REQUIRED WORK » Please reproduce exactly, and only, the lines from the one with "Where should I" through the last line of the listing below, both ends included, leaving out the pictures.

DATA FOR ANALYSIS »
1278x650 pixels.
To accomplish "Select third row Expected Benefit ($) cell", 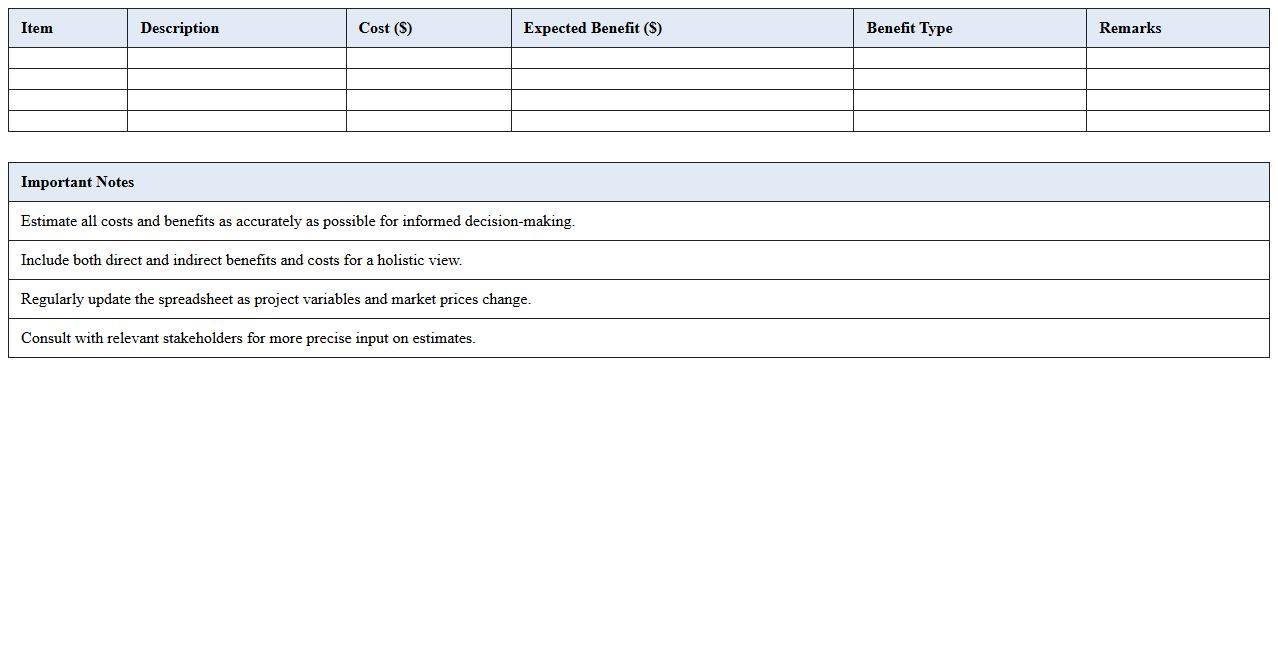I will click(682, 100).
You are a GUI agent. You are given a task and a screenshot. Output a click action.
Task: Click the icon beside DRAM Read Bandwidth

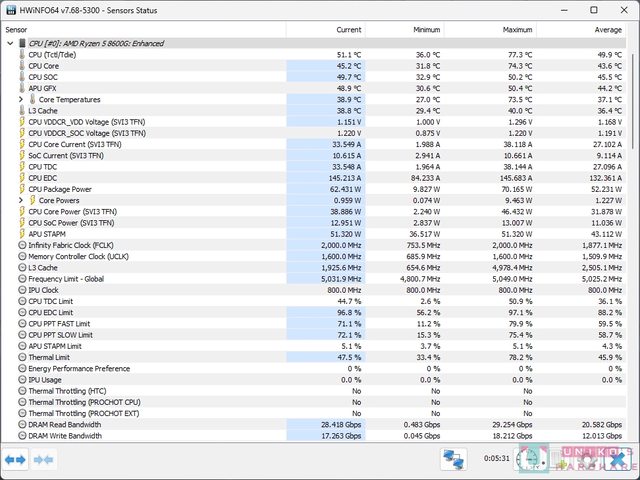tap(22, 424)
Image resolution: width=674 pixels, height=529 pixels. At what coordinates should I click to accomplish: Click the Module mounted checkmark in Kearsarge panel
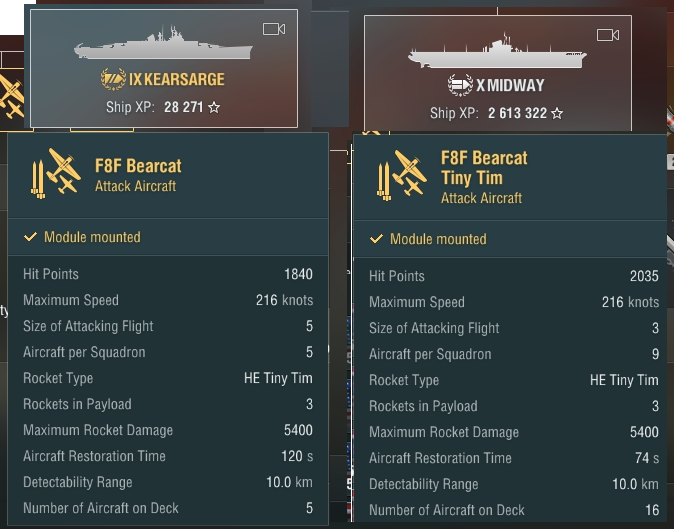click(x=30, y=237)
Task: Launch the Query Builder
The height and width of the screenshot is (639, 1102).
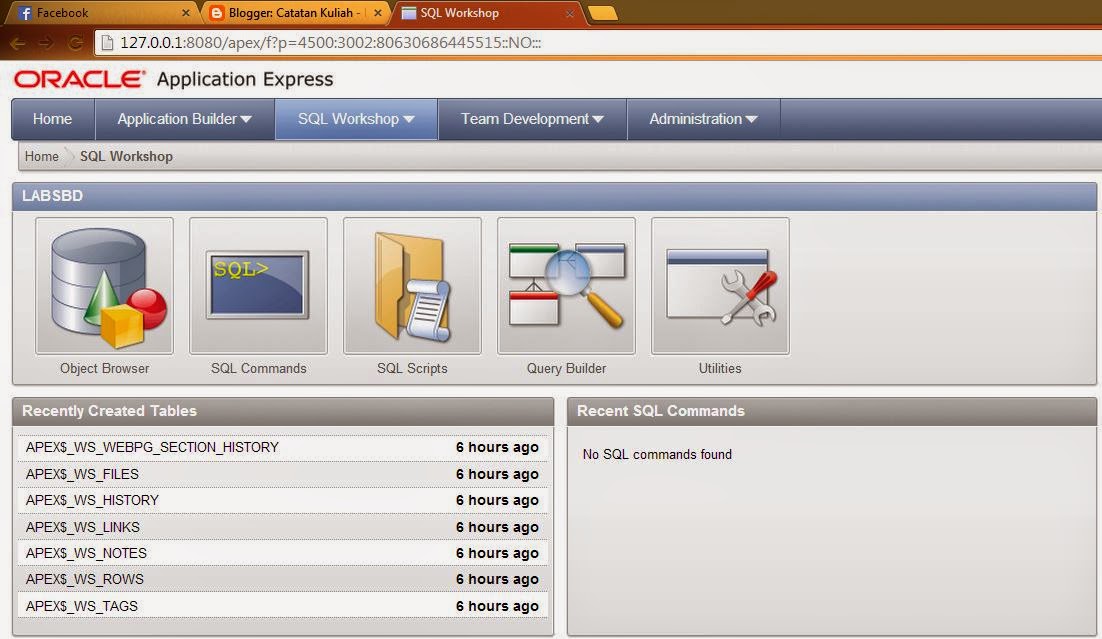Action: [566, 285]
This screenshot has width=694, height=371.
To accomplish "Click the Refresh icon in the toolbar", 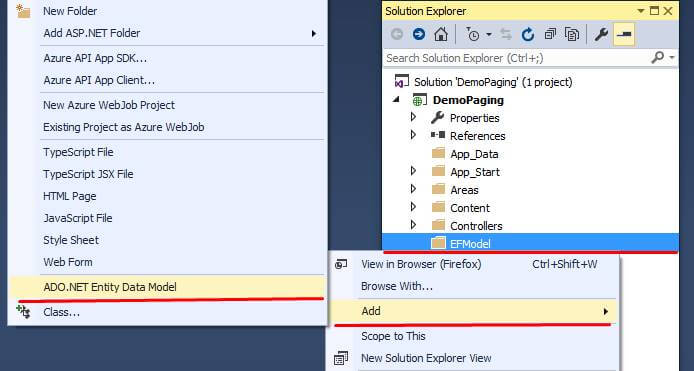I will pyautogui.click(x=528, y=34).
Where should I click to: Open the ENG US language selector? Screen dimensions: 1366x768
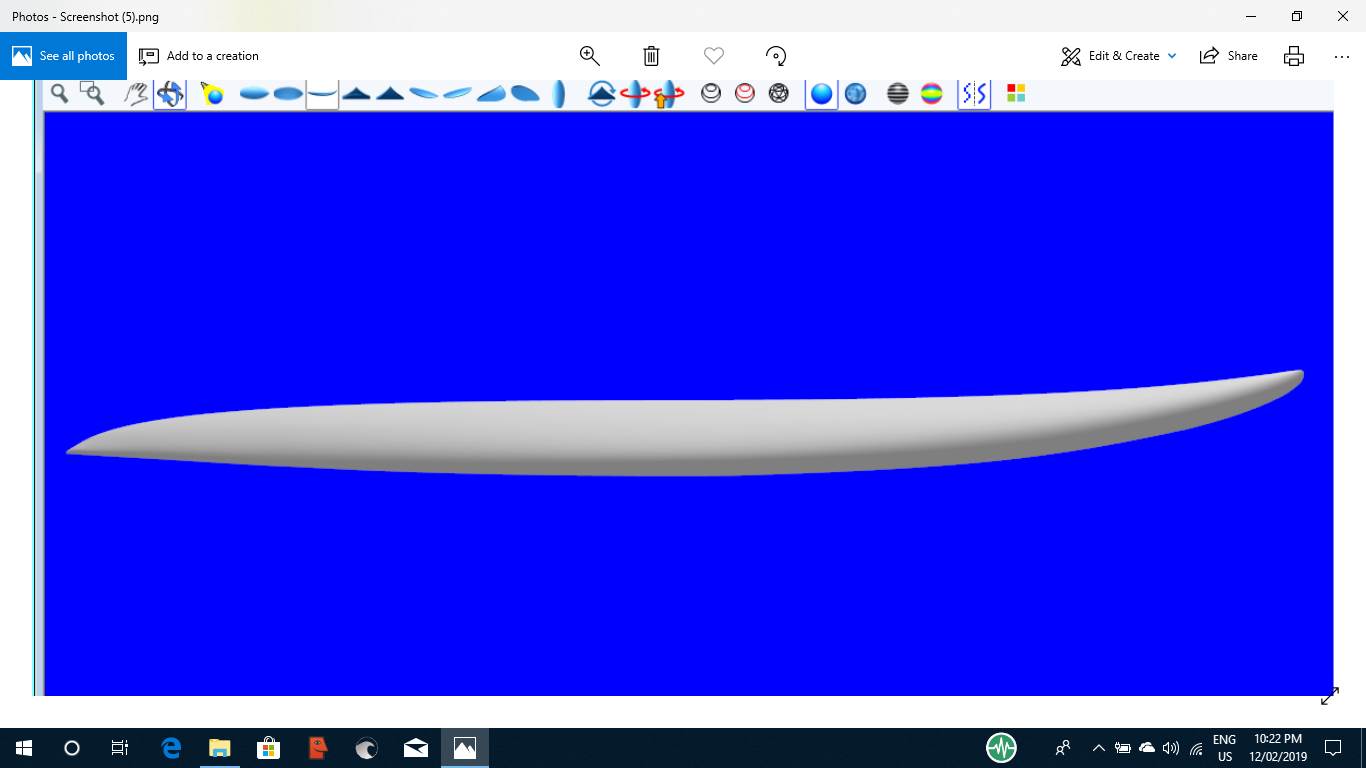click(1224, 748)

RESPONSE BELOW »
Where should I click to: Open the ENG US language selector? Screen dimensions: 1366x768
click(1224, 748)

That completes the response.